Johns Hopkins University, Bloomberg School of Public Health, Center for Alternatives to Animal Testing (CAAT), Baltimore, Maryland 21205.
ToxTrack, Baltimore, Maryland 21209.
Toxicol Sci. 2018 Sep 1;165(1):198-212. doi: 10.1093/toxsci/kfy152.
Earlier we created a chemical hazard database via natural language processing of dossiers submitted to the European Chemical Agency with approximately 10 000 chemicals. We identified repeat OECD guideline tests to establish reproducibility of acute oral and dermal toxicity, eye and skin irritation, mutagenicity and skin sensitization. Based on 350-700+ chemicals each, the probability that an OECD guideline animal test would output the same result in a repeat test was 78%-96% (sensitivity 50%-87%). An expanded database with more than 866 000 chemical properties/hazards was used as training data and to model health hazards and chemical properties. The constructed models automate and extend the read-across method of chemical classification. The novel models called RASARs (read-across structure activity relationship) use binary fingerprints and Jaccard distance to define chemical similarity. A large chemical similarity adjacency matrix is constructed from this similarity metric and is used to derive feature vectors for supervised learning. We show results on 9 health hazards from 2 kinds of RASARs-"Simple" and "Data Fusion". The "Simple" RASAR seeks to duplicate the traditional read-across method, predicting hazard from chemical analogs with known hazard data. The "Data Fusion" RASAR extends this concept by creating large feature vectors from all available property data rather than only the modeled hazard. Simple RASAR models tested in cross-validation achieve 70%-80% balanced accuracies with constraints on tested compounds. Cross validation of data fusion RASARs show balanced accuracies in the 80%-95% range across 9 health hazards with no constraints on tested compounds.

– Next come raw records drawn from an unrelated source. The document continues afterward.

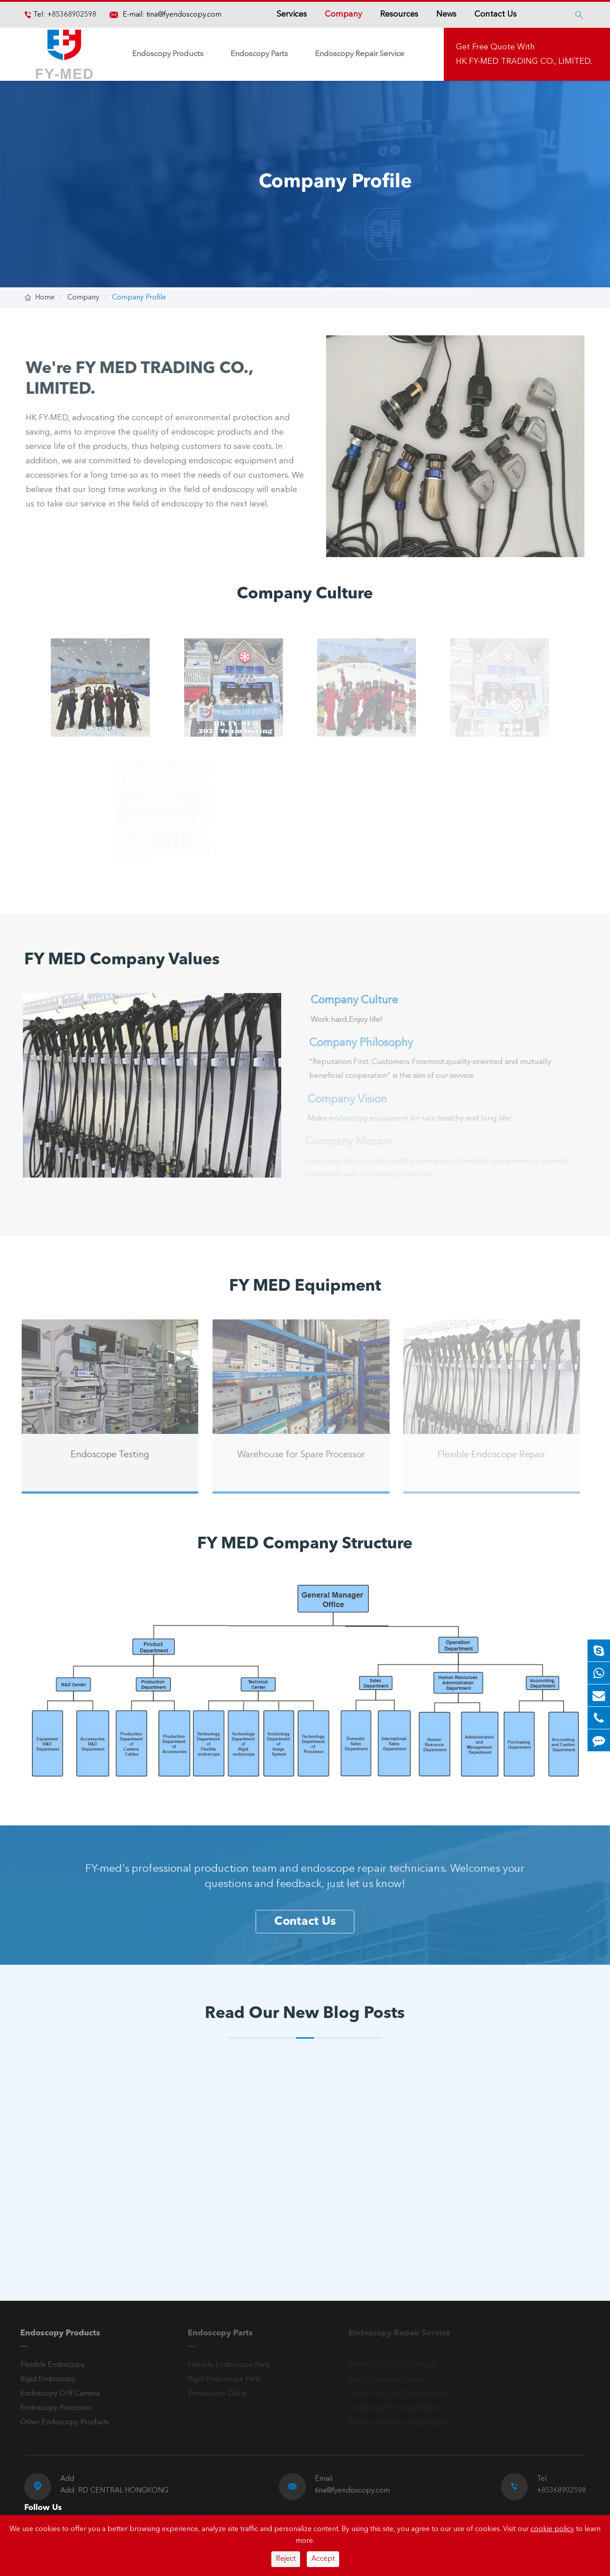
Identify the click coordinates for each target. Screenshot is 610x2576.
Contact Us (495, 14)
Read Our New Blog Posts (305, 2014)
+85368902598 (70, 14)
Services (292, 14)
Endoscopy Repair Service (359, 54)
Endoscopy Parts (259, 54)
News (446, 14)
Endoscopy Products (167, 54)
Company (343, 14)
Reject (286, 2559)
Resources (399, 14)
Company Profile (139, 297)
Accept (323, 2559)
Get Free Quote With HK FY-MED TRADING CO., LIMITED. (524, 54)
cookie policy (552, 2529)
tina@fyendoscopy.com (183, 14)
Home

早些时候,我们通过对提交给欧洲化学品管理局的档案进行自然语言处理,创建了一个化学危害数据库,其中包含大约 10000 种化学物质。我们确定了重复的 OECD 指导方针测试,以建立急性口服和皮肤毒性、眼睛和皮肤刺激、致突变性和皮肤致敏性的重现性。基于每个测试约有 350-700+种化学物质,OECD 指导方针动物测试在重复测试中得出相同结果的概率为 78%-96%(灵敏度为 50%-87%)。一个包含超过 866000 种化学性质/危害的扩展数据库被用作训练数据,并用于模拟健康危害和化学性质。构建的模型使化学分类的读取方法自动化和扩展。这些名为 RASARs(读取相似性结构活性关系)的新型模型使用二进制指纹和 Jaccard 距离来定义化学相似性。从这种相似性度量标准构建了一个大型化学相似性邻接矩阵,并用于为监督学习生成特征向量。我们展示了来自两种 RASARs(“简单”和“数据融合”)的 9 种健康危害的结果。“简单”RASAR 试图复制传统的读取方法,根据具有已知危害数据的化学类似物预测危害。“数据融合”RASAR 通过从所有可用的属性数据而不是仅建模的危害中创建大型特征向量来扩展此概念。经过交叉验证的简单 RASAR 模型在测试化合物受限的情况下达到 70%-80%的平衡准确性。数据融合 RASAR 的交叉验证在 9 种健康危害中显示出 80%-95%的平衡准确性,对测试化合物没有限制。